> _TASK DETAILS_:
Your output should be the lines of the data that follow, reproduced exactly from the first through the line bearing "You are a computer-use agent.".

(Stored items)
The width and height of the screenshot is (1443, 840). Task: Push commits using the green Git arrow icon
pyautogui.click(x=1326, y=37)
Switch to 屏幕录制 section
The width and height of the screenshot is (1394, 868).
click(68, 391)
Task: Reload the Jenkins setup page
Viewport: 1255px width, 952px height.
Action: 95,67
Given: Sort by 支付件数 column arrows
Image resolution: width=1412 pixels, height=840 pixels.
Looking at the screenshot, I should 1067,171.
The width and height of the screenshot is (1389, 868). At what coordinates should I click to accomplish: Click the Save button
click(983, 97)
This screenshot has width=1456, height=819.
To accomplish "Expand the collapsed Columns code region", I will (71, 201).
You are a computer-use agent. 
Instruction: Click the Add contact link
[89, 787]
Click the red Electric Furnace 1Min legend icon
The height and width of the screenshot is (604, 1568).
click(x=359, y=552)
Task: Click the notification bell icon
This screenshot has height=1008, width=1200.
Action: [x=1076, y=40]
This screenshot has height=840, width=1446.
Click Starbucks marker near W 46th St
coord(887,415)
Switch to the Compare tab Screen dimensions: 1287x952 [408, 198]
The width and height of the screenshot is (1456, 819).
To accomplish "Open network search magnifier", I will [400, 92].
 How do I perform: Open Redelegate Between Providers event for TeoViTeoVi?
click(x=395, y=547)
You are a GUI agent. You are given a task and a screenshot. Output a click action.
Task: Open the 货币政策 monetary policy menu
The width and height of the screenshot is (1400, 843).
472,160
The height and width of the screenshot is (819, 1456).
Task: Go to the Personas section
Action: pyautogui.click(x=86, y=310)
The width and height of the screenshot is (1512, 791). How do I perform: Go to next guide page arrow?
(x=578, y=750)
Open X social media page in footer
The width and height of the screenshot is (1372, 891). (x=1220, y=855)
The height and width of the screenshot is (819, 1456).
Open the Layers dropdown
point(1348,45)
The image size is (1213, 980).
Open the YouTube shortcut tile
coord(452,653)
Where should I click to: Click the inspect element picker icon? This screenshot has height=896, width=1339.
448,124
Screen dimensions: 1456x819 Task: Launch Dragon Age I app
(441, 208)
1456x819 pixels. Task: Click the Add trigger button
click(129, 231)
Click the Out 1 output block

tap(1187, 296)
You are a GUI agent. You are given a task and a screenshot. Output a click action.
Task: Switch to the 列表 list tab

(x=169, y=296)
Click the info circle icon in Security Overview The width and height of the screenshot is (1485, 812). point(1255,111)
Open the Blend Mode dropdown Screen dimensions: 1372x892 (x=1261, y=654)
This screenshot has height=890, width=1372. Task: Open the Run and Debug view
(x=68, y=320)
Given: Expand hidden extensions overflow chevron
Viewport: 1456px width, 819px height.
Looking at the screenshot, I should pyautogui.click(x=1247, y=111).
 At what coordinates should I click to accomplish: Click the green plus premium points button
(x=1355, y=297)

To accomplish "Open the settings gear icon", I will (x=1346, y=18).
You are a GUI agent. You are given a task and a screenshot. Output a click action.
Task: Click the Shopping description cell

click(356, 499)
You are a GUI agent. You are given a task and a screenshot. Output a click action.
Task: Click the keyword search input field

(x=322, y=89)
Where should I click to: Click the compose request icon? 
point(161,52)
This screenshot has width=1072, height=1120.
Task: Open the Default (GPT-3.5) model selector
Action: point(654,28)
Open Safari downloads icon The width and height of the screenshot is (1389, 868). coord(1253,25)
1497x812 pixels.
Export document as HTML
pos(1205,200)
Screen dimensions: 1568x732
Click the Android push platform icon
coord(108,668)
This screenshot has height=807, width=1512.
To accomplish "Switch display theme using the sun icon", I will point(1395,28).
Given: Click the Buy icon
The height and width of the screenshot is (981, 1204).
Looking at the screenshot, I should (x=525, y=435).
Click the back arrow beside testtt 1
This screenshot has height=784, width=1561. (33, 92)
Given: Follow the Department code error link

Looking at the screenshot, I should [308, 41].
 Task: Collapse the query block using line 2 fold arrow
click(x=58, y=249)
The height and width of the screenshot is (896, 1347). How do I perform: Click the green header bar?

> _SOLUTION TO THE PROBLEM_:
The width and height of the screenshot is (1443, 840). Task: Push commits using the green Git arrow icon
pyautogui.click(x=1326, y=37)
Switch to 屏幕录制 section
The width and height of the screenshot is (1394, 868).
click(68, 391)
Task: Reload the Jenkins setup page
Viewport: 1255px width, 952px height.
Action: 95,67
Given: Sort by 支付件数 column arrows
Image resolution: width=1412 pixels, height=840 pixels.
Looking at the screenshot, I should 1067,171.
The width and height of the screenshot is (1389, 868). At what coordinates should I click to accomplish: Click the Save button
click(983, 97)
This screenshot has width=1456, height=819.
To accomplish "Expand the collapsed Columns code region", I will (71, 201).
You are a computer-use agent. 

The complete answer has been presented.